Collected data entries
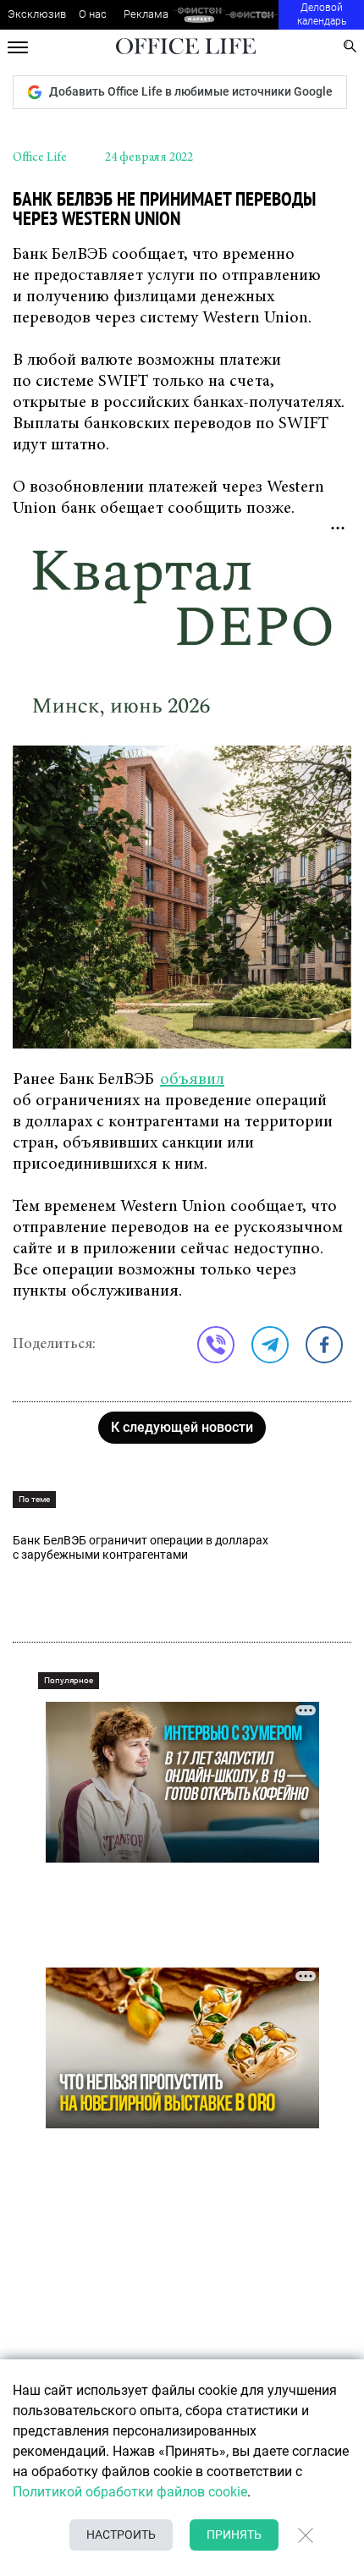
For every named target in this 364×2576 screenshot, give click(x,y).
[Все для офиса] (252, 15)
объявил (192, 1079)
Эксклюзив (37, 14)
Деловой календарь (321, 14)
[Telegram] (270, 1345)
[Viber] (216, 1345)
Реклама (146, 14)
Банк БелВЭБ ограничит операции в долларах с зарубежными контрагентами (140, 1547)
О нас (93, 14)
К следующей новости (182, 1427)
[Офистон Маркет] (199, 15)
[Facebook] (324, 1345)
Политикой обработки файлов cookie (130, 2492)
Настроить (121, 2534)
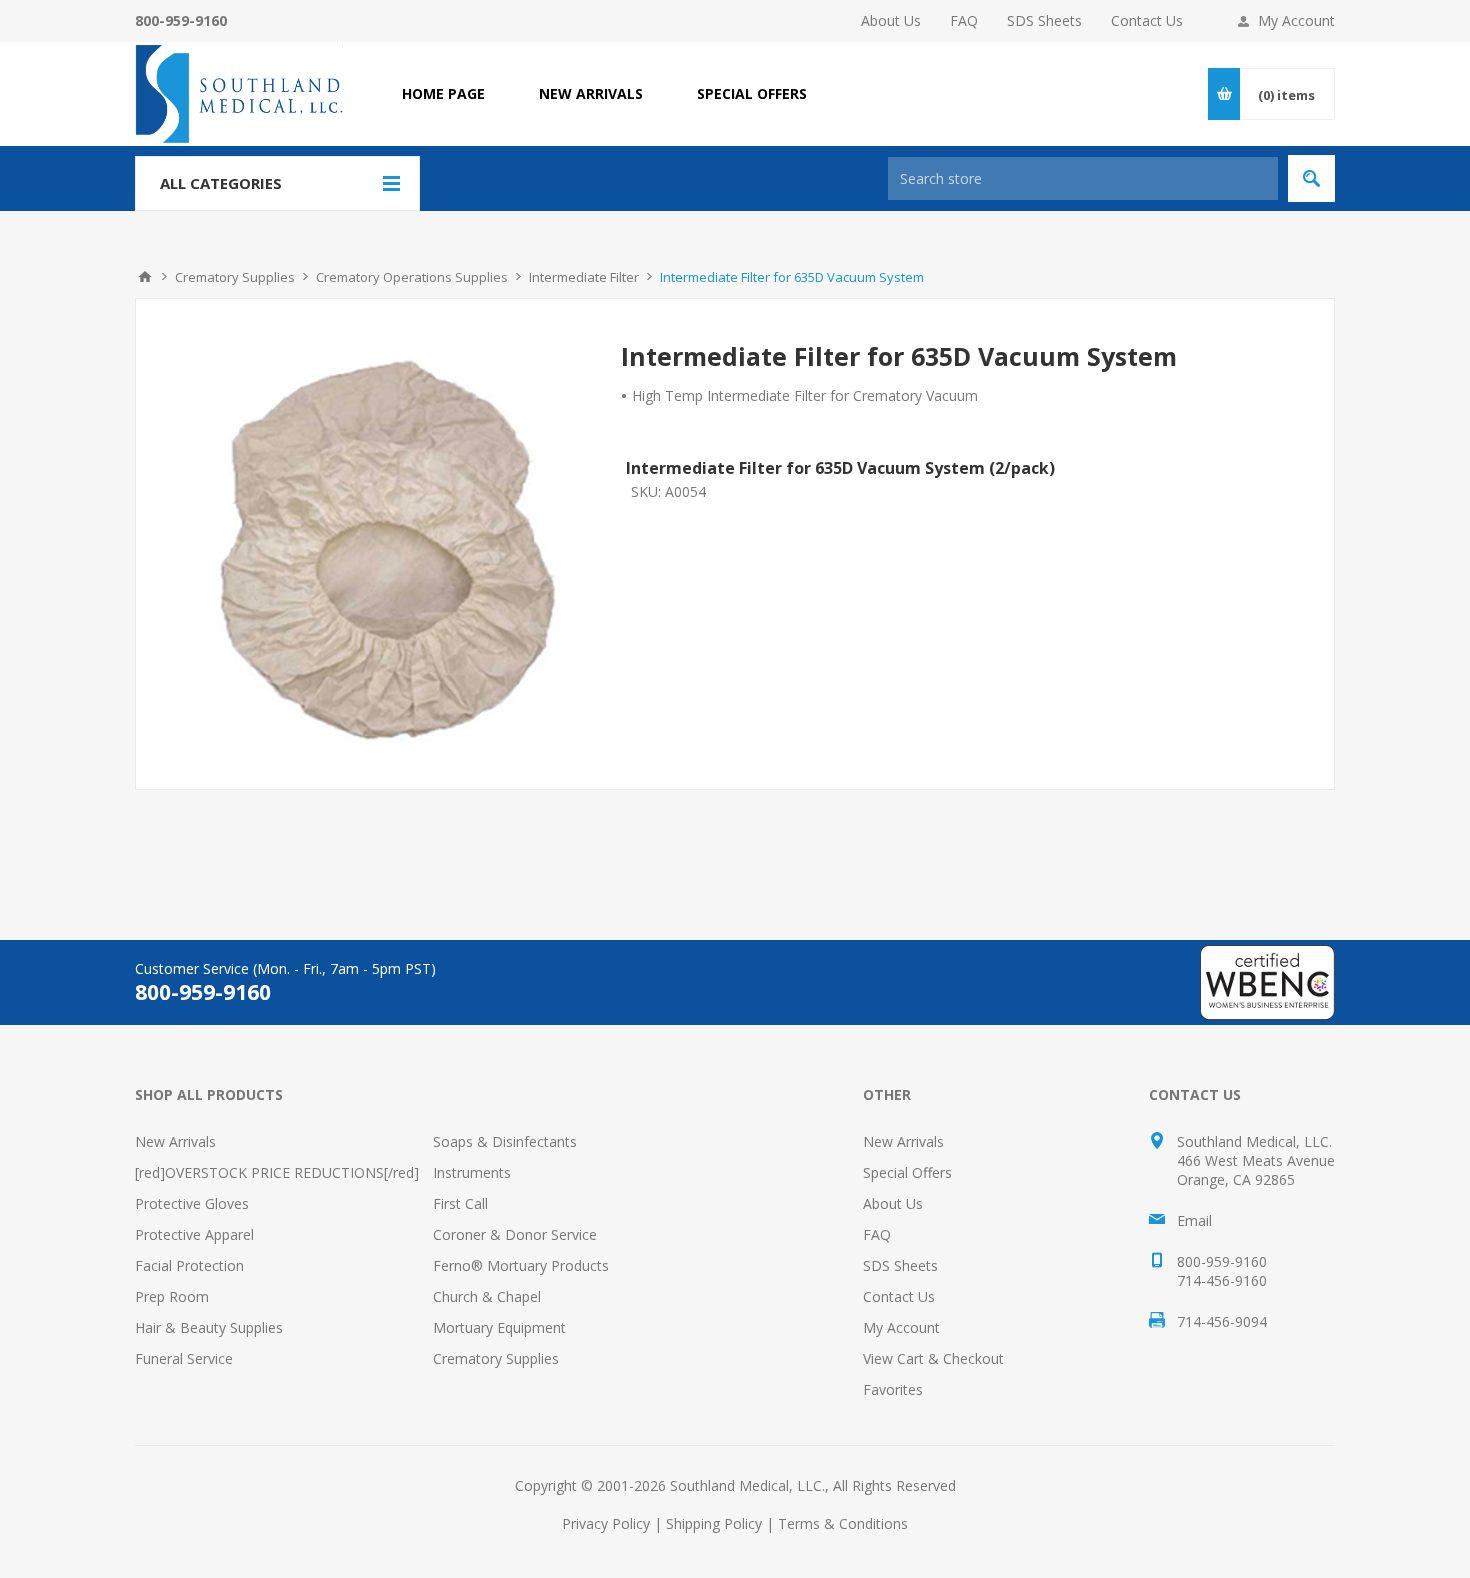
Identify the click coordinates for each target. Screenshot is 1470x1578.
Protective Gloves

(Work to complete): For each line above that contains the word "target", give the line as it is written.

(Answer box):
For every named target in this 364×2576 screenshot, give click(x,y).
Identify the click coordinates for each target. Screenshot is 1470x1578.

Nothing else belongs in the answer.